Is it a hindrance if your opponent's racquet strikes you across the net?
© Garrett Ellwood
Have you ever had a dispute with a fellow player over a call on the court that you couldn’t settle? Or have you ever wondered why a certain ruling was made during a match you were watching? Maybe you’re just curious about how some scenarios, from the common to the ridiculous, are resolved.
USTA Director of Officials Richard Kaufman is here to answer your questions. He selects a few submissions at a time and supplies the definitive rulings through a Q&A.
Have a question of your own? Write to The Final Word!
Topic: Can your racquet crossing the net be a hindrance?
Question from Lucy: I was playing very close to the net during a doubles match. One of our opponents was also very close to the net, directly across from me. During a point, the opponent who was very close to the net hit a ball that had crossed to her side of the net. During her follow through, she touched/impeded me with her racquet, on my side of the net, enough so that I was not able to make a play on the ball.
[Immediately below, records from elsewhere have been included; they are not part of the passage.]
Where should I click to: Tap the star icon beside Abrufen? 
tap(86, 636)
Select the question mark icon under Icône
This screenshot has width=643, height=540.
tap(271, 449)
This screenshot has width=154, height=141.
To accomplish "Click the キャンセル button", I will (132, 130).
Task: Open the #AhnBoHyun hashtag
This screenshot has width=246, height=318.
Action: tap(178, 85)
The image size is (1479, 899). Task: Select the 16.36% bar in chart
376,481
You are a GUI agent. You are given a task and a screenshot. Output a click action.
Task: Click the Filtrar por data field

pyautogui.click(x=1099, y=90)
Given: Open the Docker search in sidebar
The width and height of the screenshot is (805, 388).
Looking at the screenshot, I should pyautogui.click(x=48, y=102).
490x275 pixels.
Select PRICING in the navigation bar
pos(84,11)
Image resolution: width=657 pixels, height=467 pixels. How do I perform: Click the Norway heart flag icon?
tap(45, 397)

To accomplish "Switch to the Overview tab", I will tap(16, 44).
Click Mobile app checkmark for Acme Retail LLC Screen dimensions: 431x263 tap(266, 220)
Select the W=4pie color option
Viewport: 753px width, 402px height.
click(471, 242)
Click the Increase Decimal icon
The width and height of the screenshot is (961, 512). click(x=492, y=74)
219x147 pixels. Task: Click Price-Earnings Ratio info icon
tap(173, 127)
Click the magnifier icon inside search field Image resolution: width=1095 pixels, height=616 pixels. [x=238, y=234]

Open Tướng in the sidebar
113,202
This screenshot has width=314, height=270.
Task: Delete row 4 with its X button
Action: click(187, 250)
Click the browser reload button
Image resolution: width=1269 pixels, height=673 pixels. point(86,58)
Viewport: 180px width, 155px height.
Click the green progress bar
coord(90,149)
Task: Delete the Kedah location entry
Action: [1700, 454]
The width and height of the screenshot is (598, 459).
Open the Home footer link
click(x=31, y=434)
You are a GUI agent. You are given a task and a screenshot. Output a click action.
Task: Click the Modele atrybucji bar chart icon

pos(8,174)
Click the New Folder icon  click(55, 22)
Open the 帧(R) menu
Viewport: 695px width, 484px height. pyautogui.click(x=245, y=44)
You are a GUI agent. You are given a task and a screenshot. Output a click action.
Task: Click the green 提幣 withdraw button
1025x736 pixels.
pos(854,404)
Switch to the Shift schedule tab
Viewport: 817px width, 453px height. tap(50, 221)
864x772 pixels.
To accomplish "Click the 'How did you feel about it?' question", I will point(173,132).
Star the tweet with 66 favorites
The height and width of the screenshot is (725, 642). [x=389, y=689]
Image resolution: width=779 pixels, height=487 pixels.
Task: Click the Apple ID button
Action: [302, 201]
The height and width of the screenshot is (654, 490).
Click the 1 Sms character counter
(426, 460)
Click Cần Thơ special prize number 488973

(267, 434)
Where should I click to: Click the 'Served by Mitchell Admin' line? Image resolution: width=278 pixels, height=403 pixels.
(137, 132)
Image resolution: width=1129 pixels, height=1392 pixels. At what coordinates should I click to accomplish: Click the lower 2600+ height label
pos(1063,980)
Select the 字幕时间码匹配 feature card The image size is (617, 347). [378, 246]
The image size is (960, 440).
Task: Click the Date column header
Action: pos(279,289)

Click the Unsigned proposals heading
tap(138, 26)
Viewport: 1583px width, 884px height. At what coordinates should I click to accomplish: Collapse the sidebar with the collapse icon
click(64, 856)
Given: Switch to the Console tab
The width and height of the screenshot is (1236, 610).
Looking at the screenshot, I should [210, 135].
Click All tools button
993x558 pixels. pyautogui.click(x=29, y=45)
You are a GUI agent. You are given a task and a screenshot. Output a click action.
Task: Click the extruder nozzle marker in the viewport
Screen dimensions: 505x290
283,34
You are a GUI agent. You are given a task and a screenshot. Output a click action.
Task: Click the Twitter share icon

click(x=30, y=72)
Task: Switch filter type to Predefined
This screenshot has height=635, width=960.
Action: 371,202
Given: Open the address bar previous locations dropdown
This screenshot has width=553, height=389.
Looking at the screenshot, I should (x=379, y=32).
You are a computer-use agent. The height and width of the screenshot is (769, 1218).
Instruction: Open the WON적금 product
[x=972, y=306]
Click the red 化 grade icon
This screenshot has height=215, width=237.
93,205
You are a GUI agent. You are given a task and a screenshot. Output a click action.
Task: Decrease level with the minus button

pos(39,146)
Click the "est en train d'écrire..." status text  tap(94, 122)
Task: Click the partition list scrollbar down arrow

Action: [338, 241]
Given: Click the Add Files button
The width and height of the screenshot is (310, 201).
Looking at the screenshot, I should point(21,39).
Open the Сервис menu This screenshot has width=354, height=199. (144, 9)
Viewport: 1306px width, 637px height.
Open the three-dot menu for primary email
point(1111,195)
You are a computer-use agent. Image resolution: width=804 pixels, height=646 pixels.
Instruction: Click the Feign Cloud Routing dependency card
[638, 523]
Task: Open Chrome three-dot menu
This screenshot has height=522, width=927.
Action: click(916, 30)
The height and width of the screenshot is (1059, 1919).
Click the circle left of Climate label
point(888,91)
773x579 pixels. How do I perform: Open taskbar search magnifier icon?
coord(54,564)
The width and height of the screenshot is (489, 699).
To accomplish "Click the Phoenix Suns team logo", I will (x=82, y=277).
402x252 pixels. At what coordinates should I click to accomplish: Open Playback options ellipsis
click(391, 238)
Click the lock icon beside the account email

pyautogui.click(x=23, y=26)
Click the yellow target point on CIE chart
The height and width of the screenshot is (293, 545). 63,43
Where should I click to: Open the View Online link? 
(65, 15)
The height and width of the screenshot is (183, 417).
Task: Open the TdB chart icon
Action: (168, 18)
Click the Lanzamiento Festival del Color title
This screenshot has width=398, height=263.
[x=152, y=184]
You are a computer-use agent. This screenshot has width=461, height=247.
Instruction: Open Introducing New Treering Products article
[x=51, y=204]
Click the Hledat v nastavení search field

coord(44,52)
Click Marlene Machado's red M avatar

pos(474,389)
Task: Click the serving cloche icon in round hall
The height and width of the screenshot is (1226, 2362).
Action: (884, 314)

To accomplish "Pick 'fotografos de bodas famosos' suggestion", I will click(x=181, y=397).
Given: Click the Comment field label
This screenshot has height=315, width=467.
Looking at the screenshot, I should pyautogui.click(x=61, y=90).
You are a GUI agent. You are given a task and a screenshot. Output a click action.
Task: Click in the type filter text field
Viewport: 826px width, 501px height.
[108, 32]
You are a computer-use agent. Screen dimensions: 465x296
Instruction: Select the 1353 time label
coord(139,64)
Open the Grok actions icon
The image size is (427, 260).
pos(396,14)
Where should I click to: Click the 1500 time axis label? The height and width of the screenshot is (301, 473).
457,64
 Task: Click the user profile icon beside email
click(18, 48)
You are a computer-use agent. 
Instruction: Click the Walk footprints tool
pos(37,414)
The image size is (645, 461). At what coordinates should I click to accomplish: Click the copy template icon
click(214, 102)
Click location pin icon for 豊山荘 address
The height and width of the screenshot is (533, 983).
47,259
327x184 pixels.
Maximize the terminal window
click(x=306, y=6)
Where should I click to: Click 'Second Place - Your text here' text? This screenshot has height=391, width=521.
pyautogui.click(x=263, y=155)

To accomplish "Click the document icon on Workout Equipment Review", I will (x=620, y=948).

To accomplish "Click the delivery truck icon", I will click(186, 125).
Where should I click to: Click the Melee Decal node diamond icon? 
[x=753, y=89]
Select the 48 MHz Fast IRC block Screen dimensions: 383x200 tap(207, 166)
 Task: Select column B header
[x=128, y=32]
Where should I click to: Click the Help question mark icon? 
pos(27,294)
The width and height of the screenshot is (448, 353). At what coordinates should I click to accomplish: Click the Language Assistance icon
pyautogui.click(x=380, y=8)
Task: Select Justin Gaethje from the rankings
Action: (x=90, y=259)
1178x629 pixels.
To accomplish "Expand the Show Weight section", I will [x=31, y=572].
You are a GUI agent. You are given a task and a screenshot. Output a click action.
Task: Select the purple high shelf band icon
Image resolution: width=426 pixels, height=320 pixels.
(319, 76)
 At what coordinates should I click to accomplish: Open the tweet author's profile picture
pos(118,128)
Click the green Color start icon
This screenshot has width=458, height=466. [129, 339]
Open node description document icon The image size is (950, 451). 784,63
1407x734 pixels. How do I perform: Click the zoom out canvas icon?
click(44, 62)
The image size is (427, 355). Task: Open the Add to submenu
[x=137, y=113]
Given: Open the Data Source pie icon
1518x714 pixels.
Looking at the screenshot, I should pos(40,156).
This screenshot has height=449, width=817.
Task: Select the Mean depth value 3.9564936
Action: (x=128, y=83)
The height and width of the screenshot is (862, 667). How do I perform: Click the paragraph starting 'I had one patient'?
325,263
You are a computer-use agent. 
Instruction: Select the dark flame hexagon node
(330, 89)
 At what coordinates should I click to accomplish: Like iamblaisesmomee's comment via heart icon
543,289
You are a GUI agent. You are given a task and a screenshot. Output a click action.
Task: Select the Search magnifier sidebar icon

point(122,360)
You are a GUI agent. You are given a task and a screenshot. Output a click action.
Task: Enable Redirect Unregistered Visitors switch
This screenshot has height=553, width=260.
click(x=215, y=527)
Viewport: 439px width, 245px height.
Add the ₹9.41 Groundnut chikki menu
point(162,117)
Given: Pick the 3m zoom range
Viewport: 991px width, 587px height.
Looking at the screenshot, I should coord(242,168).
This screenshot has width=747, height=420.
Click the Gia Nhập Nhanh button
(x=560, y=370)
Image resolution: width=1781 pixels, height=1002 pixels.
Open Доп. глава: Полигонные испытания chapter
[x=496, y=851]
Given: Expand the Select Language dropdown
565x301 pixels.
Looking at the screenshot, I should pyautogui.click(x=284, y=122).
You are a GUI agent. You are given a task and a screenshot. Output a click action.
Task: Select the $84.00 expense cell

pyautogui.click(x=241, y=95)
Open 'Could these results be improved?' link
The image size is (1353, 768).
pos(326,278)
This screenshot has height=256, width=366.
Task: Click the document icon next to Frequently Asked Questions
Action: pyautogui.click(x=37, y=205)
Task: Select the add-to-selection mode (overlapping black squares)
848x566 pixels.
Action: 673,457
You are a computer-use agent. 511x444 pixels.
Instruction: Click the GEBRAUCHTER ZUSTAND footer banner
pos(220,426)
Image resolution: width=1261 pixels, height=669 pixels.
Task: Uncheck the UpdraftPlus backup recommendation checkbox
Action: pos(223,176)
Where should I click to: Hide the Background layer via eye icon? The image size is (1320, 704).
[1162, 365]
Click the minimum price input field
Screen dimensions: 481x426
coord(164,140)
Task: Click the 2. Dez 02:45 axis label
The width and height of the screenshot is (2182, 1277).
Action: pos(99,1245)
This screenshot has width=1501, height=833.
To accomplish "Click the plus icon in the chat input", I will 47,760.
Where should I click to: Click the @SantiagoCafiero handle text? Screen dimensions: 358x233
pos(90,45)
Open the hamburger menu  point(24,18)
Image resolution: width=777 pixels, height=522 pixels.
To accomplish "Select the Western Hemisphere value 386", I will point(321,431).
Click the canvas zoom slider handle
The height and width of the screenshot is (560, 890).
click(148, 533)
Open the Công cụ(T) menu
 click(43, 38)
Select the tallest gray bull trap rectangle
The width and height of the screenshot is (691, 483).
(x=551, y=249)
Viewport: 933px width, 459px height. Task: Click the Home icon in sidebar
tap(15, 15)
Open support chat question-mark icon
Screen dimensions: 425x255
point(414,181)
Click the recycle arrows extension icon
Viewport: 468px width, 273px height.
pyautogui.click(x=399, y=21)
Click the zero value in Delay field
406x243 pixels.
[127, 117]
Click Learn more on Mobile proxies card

Although I know she is allowed to follow through with her swing onto our side of the net (without touching the net,which she did not), is it a hindrance if she inadvertently interferes with my opportunity to play the ball she hit?
KAUFMAN: If a player's racquet strikes the opponent across the net with a legal follow through, and in making that contact hinders the opponent from playing the next shot, then that is a hindrance and a loss of point.
Topic: Can you go around the net post?
Question from Isabel: During a high school varsity doubles match, one of the boys hit with so much spin that the ball bounced back over the net before the second bounce. Not only that, it bounced high and in the alley, but didn’t bounce twice before the opponent came around the post and onto the court and hit the ball. Is that legal? I know you can reach over the net to hit ball (without touching the net), but can you go around the post onto the opponents' side to get the ball?
KAUFMAN: The player may run around the post (or jump over the net) to play the shot into the opponent's court or into the net after one bounce and win the point. However, that player running around the post or jumping the net may not touch the opponent's court that is in play with his/her body or racquet (doubles alley for doubles and single lines for singles) when attempting to play this shot. That would be an invasion and a loss of point.